Sir Bennet Soysa, CBE (30 March 1889 – 1981) was a Ceylonese politician and philanthropist. He was a member of the 2nd State Council of Ceylon and the Senate of Ceylon. He was also Mayor of Kandy on five occasions and dedicated his wealth for the propagation of Buddhism.

Born Warusahennidige Abraham Bastian Bennet Soysa, he was educated at St. John's College Panadura and Dharmaraja College, Kandy. His father was Warusahennidige Abraham Bastian Soysa and his grandfather was a cousin of Mudaliyar Jeronis de Soysa. He became successful in the transportation and the urban property sector.

Soysa was the founding president and patron of the Senkadagala Buddhist Cultural Society and was chiefly responsible for its Pilgrims Rest and the Cultural Hall. He was a patron and the treasurer of the Mahiyangana Raja Maha Vihara Restoration Society. He was also a patron of the Sri Dalada Maligawa, the Kandy General Hospital and the Dharmaraja College.

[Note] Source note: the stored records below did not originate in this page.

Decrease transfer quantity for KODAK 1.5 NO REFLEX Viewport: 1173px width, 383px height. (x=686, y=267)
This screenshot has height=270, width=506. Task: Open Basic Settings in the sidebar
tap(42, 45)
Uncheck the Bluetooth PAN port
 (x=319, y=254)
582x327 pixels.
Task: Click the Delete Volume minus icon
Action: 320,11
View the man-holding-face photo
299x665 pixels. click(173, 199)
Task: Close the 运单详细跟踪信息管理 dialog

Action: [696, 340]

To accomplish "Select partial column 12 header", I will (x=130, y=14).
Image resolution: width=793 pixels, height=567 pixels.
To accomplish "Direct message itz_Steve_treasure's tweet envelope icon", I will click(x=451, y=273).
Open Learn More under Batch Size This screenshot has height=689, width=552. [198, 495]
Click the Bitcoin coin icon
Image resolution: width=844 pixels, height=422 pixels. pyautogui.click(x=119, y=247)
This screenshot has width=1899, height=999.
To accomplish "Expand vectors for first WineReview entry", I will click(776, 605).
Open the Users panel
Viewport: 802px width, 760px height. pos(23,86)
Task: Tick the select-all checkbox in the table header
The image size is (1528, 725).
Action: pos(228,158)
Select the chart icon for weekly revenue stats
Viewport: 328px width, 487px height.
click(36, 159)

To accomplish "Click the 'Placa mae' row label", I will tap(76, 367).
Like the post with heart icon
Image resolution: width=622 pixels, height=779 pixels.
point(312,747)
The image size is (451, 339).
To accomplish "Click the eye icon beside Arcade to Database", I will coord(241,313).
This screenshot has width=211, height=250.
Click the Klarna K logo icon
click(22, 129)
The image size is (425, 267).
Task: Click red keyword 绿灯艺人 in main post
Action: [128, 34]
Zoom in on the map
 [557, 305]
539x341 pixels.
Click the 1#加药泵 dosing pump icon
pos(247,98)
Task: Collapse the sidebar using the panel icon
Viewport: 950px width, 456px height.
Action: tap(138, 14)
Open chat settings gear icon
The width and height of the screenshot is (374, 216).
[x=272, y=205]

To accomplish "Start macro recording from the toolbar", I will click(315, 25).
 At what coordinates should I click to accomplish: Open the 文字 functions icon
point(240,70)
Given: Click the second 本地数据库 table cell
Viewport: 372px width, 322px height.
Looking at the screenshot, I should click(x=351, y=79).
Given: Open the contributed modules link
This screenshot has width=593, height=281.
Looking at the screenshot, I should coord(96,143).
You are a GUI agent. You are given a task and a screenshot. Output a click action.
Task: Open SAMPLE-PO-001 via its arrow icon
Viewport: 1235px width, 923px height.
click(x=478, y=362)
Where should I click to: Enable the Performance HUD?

The Mahamaya Girls' College, Kandy (the first Buddhist Girls' school in Kandy) was founded by his wife Lady Sarah Soysa and Lady Chitravo Ratwatte and was greatly assisted by Soysa.

He was appointed a Members of the Order of the British Empire (MBE) in the 1950 New Year Honours, Commander of the Order of the British Empire (CBE) in the 1953 New Year Honours and made a Knights Bachelor in the 1954 Birthday Honours. The Sir Benet Soysa Cultural Hall and Sir Bennet Soysa Veediya in Kandy are named in recognition of his services to the Buddha Sasana and the city of Kandy.